▶ WHAT THE EXERCISE ASKS
Output nothing except the lines from the one containing "Task: Select the email regex preset" through the final line of the data, both included, typed exactly, minus the pictures.

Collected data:
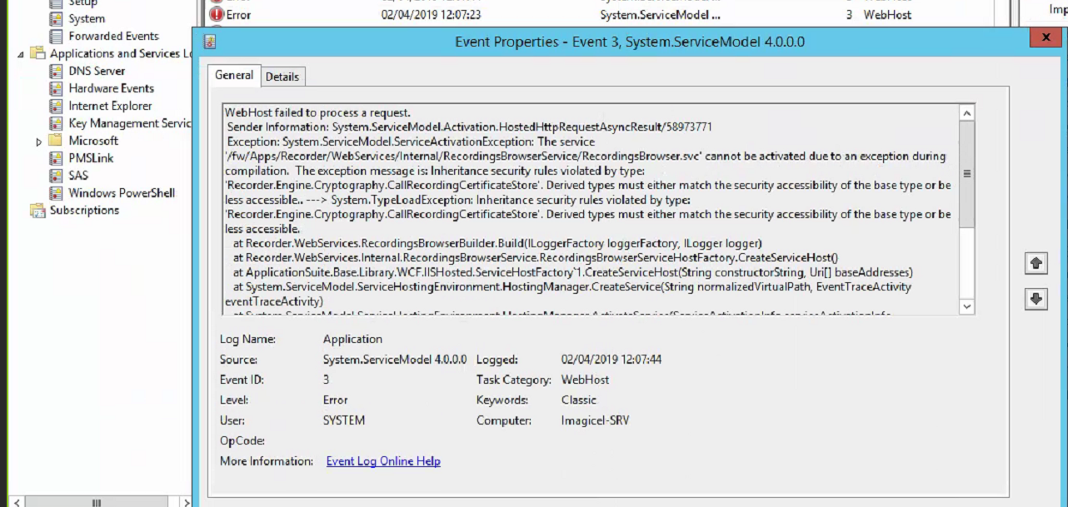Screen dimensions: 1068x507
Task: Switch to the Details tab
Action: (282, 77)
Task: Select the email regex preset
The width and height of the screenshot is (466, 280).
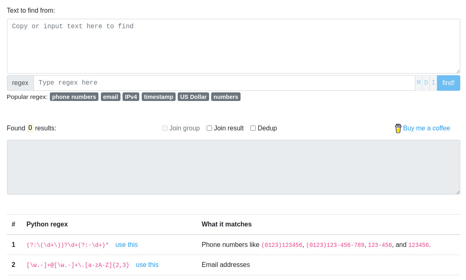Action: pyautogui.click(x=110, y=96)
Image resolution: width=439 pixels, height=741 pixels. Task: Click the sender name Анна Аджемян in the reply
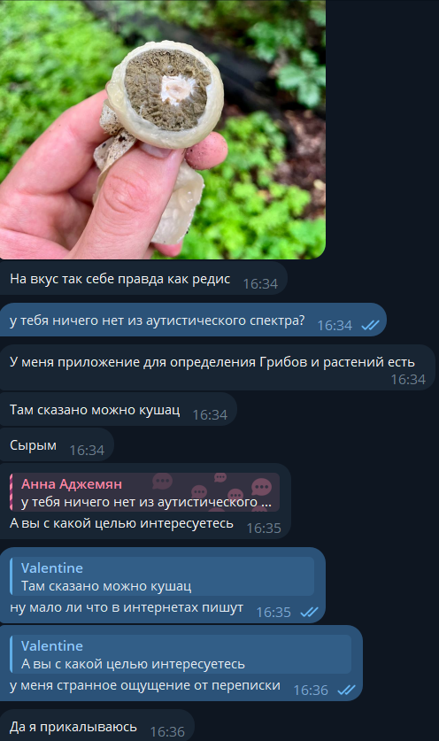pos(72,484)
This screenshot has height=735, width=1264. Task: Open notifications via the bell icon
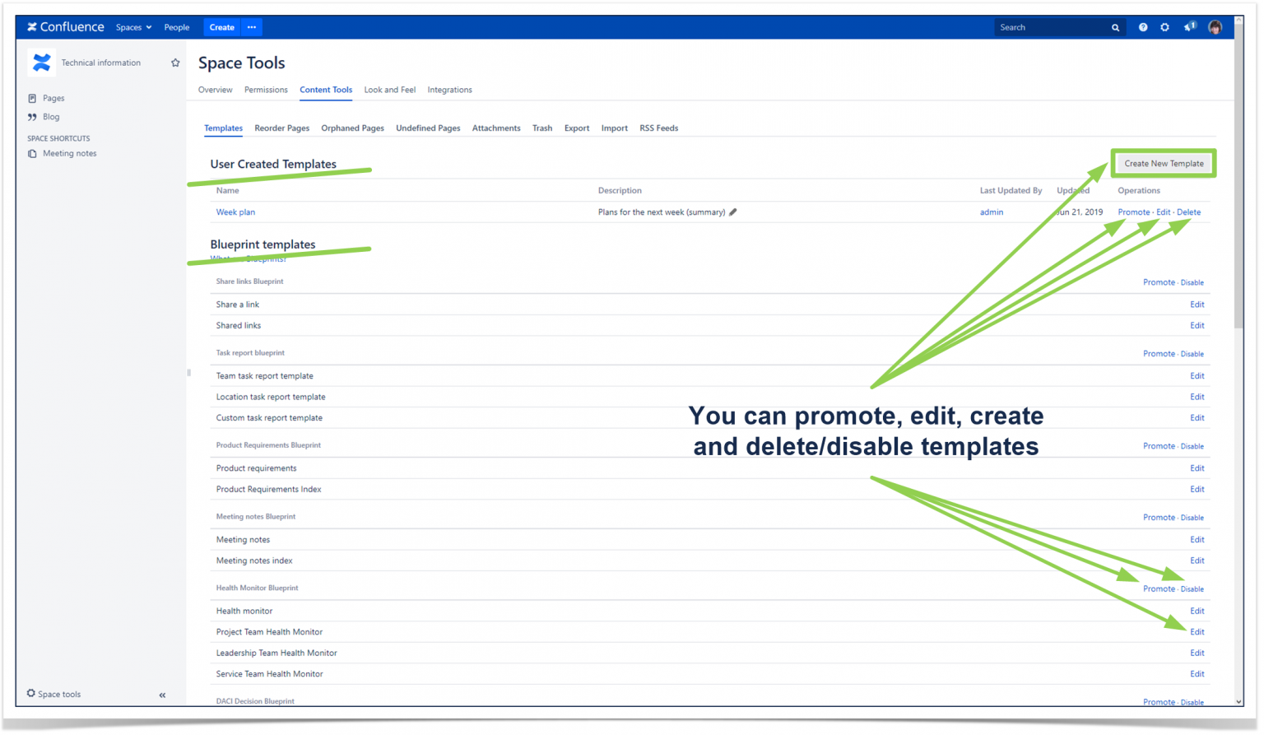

▶ RESULT BELOW
Task: Select the email regex preset
The width and height of the screenshot is (466, 280).
Action: pyautogui.click(x=110, y=96)
Image resolution: width=439 pixels, height=741 pixels. Task: Click the sender name Анна Аджемян in the reply
pos(72,484)
This screenshot has height=735, width=1264. Task: Open notifications via the bell icon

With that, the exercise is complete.